Infrastructure Architecture

Fig. 15 Dragon Runtime Architecture in a multi-node deployment

There are various actors involved in the Dragon runtime, they are shown in Fig. 15. Although they will be specified in more detail in other documents, we list them here and summarize their function. Whenever necessary, the user program is called my.py and is started from the command line by invoking the Launcher with dragon my.py. In particular, no preliminary interaction with the system’s workload manager (if present) is required.

Launcher

The Launcher service is the dragon executable that brings up the other pieces of the runtime from nothing and arranges for the user program (e.g. my.py) to start executing. It consists of a frontend and backend component. The backend communicates with the frontend to provide all the functionality of the Launcher on compute-nodes. In particular, it routes traffic the node local Local Services process may have to the frontend and connects traffic that the launcher frontend may have to Channels. In the single-node case, the launcher frontend and backend talk directly to each other. In the multi-node case, they use the TCP Transport to communicate. See Multi Node Deployment and Single Node Deployment for more details on the deployment process.

Local Services

The Local Services process is the direct parent of all managed processes as well as some of the infrastructure processes.

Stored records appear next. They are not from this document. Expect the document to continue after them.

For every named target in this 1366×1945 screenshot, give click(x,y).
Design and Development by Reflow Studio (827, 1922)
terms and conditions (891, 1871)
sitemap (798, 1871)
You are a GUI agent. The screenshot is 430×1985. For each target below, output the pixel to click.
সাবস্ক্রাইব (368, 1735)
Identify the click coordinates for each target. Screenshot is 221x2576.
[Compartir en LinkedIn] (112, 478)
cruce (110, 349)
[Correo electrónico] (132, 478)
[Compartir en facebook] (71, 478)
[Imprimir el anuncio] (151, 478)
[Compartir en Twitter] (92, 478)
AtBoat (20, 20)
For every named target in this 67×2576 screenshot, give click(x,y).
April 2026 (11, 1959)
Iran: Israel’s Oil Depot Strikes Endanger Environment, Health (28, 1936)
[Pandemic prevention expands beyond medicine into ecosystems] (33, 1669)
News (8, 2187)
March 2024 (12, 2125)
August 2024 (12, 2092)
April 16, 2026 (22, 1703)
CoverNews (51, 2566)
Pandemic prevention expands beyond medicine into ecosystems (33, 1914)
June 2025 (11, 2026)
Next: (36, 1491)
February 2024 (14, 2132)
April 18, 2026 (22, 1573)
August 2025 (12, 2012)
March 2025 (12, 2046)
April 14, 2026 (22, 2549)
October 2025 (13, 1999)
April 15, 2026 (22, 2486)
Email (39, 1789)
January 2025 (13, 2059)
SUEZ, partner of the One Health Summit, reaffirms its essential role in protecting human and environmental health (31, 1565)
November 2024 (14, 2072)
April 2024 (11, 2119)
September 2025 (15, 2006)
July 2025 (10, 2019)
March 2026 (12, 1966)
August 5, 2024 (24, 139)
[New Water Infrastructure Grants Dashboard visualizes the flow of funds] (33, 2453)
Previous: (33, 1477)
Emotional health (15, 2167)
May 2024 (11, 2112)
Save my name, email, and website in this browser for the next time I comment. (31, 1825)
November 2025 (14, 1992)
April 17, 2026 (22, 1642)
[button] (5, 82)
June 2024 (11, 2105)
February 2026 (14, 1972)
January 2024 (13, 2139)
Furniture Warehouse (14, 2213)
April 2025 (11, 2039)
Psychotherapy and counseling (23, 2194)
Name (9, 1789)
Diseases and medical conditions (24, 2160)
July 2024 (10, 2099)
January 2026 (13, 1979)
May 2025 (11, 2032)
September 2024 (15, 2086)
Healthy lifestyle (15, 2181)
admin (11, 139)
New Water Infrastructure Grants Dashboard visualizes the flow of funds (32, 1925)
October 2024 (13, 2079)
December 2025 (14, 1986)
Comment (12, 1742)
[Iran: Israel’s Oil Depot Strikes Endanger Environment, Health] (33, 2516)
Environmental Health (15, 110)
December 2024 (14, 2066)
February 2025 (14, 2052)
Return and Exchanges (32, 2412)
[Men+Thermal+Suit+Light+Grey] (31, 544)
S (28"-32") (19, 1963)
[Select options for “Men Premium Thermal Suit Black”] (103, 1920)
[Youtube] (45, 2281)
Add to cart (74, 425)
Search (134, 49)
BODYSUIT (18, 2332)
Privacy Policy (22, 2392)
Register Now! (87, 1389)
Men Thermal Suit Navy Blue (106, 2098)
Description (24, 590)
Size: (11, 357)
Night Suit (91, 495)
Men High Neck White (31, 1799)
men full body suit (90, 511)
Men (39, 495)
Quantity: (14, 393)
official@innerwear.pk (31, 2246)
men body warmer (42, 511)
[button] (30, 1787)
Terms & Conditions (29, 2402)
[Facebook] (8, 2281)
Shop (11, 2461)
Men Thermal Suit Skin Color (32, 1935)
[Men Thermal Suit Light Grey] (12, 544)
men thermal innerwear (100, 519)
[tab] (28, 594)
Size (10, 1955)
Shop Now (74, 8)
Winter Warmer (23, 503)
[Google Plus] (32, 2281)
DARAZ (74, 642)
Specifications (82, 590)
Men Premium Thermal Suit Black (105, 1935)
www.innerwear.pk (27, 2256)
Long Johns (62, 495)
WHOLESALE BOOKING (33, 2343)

Local Services’ responsibilities include:

creating a named shared memory pools (default and infrastructure pool) for interprocess communication during bringup

instantiating infrastructure channels in that segment.

starting managed and unmanaged processes on its node

aggregating, filtering, and forwarding stdout and stderr from the processes it has started ultimately back to the launcher

propagating messages to a process’s stdin from a channel

In the single node case, there is exactly one shepherd. In a multi node case, there is exactly one shepherd process per node. See ProcessCreationAndInteraction for more details on process creation.

Global Services

Global Services maintains a global namespace and tracks the state of global objects in a Dragon program, which include managed processes and channels. This is done on the Python level using the API FIXME: add link – but fundamentally this is a message based service and can be interacted with by non Python programs. Global Services will ultimately be distributed over a hierarchy of service processes each with responsibility for some of the channels and user processes, but here is discussed as though it is a single process. In multi node cases there is no inherent relationship between the number of processes providing Global Services and nodes - the number that are required will depend to some degree on the overall scale and nature of the user’s application.

Transport Agent

The Transport Agent is a process that is present, one per node, on all multi-node Dragon runtimes. It attaches to the shared memory segment created by the Local Services and routes messages destined to other nodes using a lower level communication mechanism, such as TCP or libfabric. There is no transport agent in single node deployments.

Communication Pathways

FIXME: This could use some more refinement.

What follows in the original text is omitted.